Dans sa déclaration, Worker'Voice réaffirme son accord avec les positions de classe essentielles qui sont la base de notre courant et de Workers'Voice. Mais, malgré cet accord sur les principes, Workers'Voice annonce qu'il rompt toute discussion avec nous à cause d'un désaccord :

I - sur le regroupement des révolutionnaires aujourd'hui.

II - sur la question de l'Etat dans la société postrévolutionnaire, la période de transition.

Avant d'entrer dans les détails de cette déclaration, il faut préciser tout de suite que Workers'Voice doit assumer toute la responsabilité politique de la rupture, c'est Workers'Voice qui a pris la responsabilité de supprimer même  le minimum de relations avec notre courante Notre courant n'abandonne pas la discussion avec des groupes en évolution, surtout si leur orientation politique s'appuie sur les positions de classe qu'il est extrêmement important de développer et de diffuser  au sein de la lutte de classe Ce sont de profondes divergences politiques et la mise en question des frontières de classe qui peuvent motiver la rupture de tout contact.; et l'arrêt de toute discussion entre  des groupes. Nous ne discutons pas, par exemple, avec des organisations staliniennes ou trotskystes parce que "discuter" avec la contre-révolution n'a aucun sens, Or, bien qu'il existe d'importantes divergences entre Workers'Voice et notre courant, nous ne les avons jamais mises sur le même plan que celles que nous pouvons avoir avec la contre-révolution elle-même! A aucun moment nous n'avons tenté ni même souhaité de mettre fin à la discussion avec Workers'Voice. Au contraire, nous considérons que la rupture de Workers'Voice constitue une fuite devant les responsabilités des révolutionnaires dans leur tâche de clarification  des positions de classe par la confrontation des idées.

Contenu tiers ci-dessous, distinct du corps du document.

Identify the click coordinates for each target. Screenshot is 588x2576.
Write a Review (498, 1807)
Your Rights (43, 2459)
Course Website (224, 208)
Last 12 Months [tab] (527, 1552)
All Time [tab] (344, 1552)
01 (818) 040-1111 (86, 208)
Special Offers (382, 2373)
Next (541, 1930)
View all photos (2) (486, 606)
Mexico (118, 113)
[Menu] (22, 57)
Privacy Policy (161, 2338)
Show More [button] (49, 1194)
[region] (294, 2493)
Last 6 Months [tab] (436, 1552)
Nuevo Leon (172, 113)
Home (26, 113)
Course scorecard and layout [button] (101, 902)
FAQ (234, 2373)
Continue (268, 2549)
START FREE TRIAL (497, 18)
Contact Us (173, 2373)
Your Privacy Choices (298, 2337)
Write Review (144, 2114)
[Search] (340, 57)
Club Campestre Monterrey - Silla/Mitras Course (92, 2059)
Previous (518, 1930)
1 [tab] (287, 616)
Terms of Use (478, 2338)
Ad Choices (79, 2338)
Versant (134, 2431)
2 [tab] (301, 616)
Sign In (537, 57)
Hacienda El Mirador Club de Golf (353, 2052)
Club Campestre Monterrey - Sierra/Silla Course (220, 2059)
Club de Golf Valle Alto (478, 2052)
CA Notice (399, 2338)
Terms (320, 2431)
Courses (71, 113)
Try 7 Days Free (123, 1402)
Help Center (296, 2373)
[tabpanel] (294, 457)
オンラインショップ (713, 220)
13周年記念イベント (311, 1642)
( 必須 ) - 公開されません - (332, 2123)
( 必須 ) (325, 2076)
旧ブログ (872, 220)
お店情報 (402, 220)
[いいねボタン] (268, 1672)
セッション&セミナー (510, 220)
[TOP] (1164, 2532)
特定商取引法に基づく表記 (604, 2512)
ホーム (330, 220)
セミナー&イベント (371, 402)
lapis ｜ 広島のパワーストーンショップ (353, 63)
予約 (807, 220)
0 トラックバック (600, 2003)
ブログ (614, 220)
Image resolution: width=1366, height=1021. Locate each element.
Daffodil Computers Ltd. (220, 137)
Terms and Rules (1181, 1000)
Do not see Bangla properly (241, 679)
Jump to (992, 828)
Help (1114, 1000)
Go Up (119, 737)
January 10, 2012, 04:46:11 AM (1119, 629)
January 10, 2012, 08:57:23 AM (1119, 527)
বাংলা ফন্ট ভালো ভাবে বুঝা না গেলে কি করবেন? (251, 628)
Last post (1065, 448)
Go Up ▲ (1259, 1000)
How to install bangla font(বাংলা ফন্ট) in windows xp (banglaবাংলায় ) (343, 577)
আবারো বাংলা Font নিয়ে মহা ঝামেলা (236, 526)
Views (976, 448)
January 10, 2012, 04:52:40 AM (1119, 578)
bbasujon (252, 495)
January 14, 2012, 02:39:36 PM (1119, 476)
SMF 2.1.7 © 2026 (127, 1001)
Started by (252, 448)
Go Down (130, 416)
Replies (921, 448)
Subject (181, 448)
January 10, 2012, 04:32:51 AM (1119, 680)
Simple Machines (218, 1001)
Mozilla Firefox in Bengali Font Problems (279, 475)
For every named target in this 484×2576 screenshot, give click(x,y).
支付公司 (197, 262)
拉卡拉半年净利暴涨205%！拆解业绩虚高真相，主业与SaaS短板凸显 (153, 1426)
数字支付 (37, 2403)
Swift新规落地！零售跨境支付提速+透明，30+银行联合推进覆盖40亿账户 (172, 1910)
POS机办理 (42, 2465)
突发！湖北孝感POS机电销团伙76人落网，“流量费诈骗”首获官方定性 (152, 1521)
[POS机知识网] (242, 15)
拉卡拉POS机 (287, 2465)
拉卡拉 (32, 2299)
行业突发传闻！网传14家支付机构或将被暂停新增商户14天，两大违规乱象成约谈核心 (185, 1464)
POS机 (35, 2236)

Comment Workers'Voice justifie-t-il sa rupture?

I -- Sur le premier point qu'il soulève, Workers'Voice est d'accord pour dire que "les frontières de classe indispensables à tout regroupement international des révolutionnaires existent déjà". De plus, ces frontières de classe sont fondamentalement à la base de la constitution de notre courant et de Workers'Voice. Le problème que se pose Workers'Voice, c'est :

1-        que ce n'est pas le bon moment pour un regroupement et notre courant précipite le processus

2-        que notre courant exigerait un regroupement en soumettant les autres groupes "à nos conditions".

Les camarades de Workers'Voice sont de bien timides défenseurs du regroupement. Tout ce qu'ils trouvent à dire, et du bout des lèvres, c'est qu’ils "ne sont pas contre un regroupement, en principe". Mais pourquoi se donner tant  de peine pour œuvrer à un regroupement des forces révolutionnaires? Pourquoi ne pas se contenter d'une multitude de petits groupes révolutionnaires (et à 1'extrême d'individualités), chacun s'attachant à "son propre travail" dans "son" petit coin du globe, chacun maître "chez soi", protégeant "son" groupe des "agressions" des autres ? Pourquoi ne pas réduire les rapports entre camarades à de flamboyantes insultes, à de tapageuses exclusions dans le style tant répandu des situationnistes ? Pourquoi notre courant a-t-il, au contraire, tant insisté pour que les camarades comprennent l'importance du problème du regroupement et de la consolidation des forces révolutionnaires sur la base d'un accord programmatique clair ?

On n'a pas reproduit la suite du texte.